Colombia’s government said that at least six of the 17 suspects involved in the brazen assassination of Haiti’s president, Jovenel Moïse, were retired members of that country’s armed forces.
Haiti’s National Police chief, Leon Charles, said on Thursday that security forces detained 15 Colombian nationals and two Haitian-Americans as they hunted down the suspected killers across the upscale hillside suburb where Mr. Moïse lived. The authorities credited ordinary Haitians for helping round up some of the suspects.
In Bogotá, Colombia’s police chief, Gen. Jorge Luis Vargas, said the government appointed an investigative team that includes military intelligence officers to provide financial information, flight schedules and other information relevant to the case. That information will be shared with Interpol and Haitian authorities who are investigating the slaying, he said. Haitian authorities said there were eight fugitives at large.

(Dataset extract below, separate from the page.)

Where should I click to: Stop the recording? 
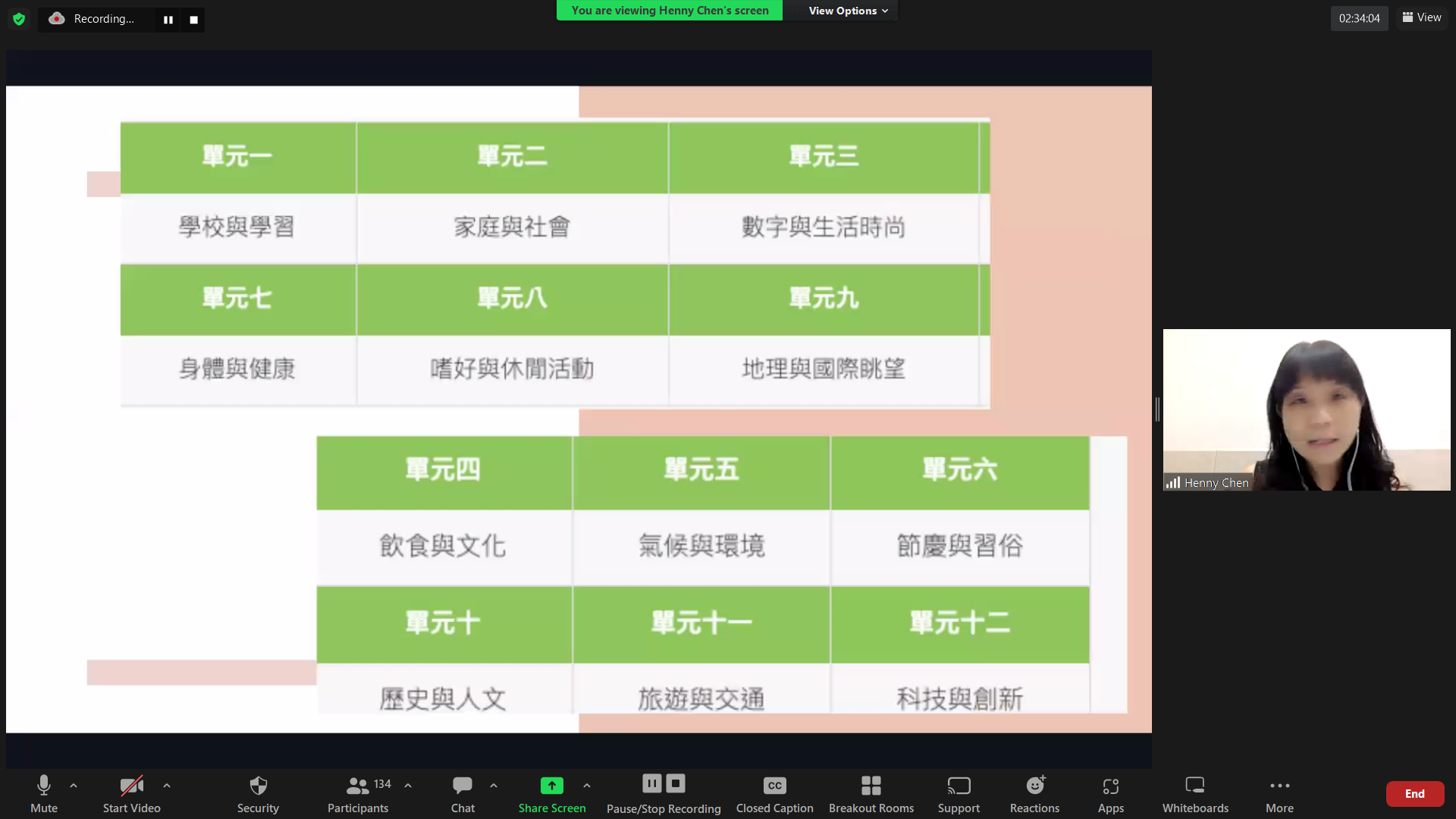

Mr. Vargas said that two of the six suspects believed to be retired members of the Colombian army were killed in gunfights with security forces. After a half-century guerrilla conflict, some Colombian former army officers and soldiers have been contracted by security companies world-wide. Others have joined the drug gangs that operate in Colombia or elsewhere in Latin America, Colombian officials and analysts who track the conflict there have said.
Haiti’s government said Mr. Moïse’s assassination was carried out by a group of foreign mercenaries who stormed the president’s home about 1 a.m. Wednesday. An investigator in charge of the crime said that killers shot the president 12 times, with one shot directly in his forehead. The killers also gouged out an eye, the investigator said. Mr. Moïse’s wife, Martine, who was wounded in the attack, was airlifted to a Miami hospital.